> **Task goal**:
Please name the three countries the guests of the FORSEA dialogue came from, according to the text.
**** Text ****
As the US-Israel’s joint genocide in Palestine approaches its two years’ mark, FORSEA continues to make its activist contributions, however small, to informing public opinion on the deeper fundamental issues. Among these issues are White Supremacist ideology, which has served as a centuries-old pillar of centuries of Euro-American colonialism and imperialism, militarism, crimes of aggression, control of strategic natural resources and so on.
(Watch one of the most comprehensive discussions between Katie Halper and Professor John Mearsheimer of the University of Chicago on how the US and Israel team up to perpetrate this livestreamed Holocaust against the Palestinian population of 2.3 million in Gaza).
This past Sunday, on 28 September, FORSEA Dialogue Series on democratic struggles platformed three distinguished guests from Pakistan, Palestine and Japan.
The theme of our dialogue was the decay and gradual death of the unipolar imperialist order dominated by the United States since the dissolution of the Soviet, the new security pact between the nuclear-armed Pakistan and Saudi Arabia and the emerging new world, alternative to the American-controlled post-Cold War international order.
If you missed the dialogue’s YouTube LIVE, you may watch it here.
The transcripts of the two opening addresses by Pakistani Senator Mushahid Hussein and Professor Michimi Muranusi, are also made available here. For the second guest Rula Shadeed please watch it HERE.
**** Dataset extract ****
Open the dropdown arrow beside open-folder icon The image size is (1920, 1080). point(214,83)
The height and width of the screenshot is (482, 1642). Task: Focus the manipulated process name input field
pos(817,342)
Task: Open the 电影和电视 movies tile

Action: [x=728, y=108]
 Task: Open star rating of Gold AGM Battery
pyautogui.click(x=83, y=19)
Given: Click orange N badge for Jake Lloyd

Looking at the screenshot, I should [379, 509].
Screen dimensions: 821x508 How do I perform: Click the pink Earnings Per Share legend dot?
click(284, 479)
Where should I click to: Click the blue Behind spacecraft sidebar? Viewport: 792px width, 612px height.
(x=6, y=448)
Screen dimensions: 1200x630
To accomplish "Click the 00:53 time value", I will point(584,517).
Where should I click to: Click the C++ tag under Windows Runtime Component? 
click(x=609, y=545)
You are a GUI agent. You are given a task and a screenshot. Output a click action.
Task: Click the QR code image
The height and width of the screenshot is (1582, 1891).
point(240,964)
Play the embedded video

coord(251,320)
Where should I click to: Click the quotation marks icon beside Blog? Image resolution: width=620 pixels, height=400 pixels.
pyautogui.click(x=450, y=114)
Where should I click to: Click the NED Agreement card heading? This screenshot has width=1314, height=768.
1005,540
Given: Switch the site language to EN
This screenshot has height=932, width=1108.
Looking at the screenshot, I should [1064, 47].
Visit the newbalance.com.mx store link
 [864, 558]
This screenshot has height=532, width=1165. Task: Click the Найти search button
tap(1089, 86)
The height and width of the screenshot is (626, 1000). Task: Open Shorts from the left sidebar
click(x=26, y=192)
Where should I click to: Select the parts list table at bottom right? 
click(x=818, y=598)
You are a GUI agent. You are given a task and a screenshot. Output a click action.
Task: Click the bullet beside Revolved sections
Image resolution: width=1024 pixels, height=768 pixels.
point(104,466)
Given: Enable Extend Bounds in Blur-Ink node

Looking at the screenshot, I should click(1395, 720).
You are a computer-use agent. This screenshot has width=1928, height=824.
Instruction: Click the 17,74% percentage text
****
> **Reply**:
Pakistan, Palestine and Japan.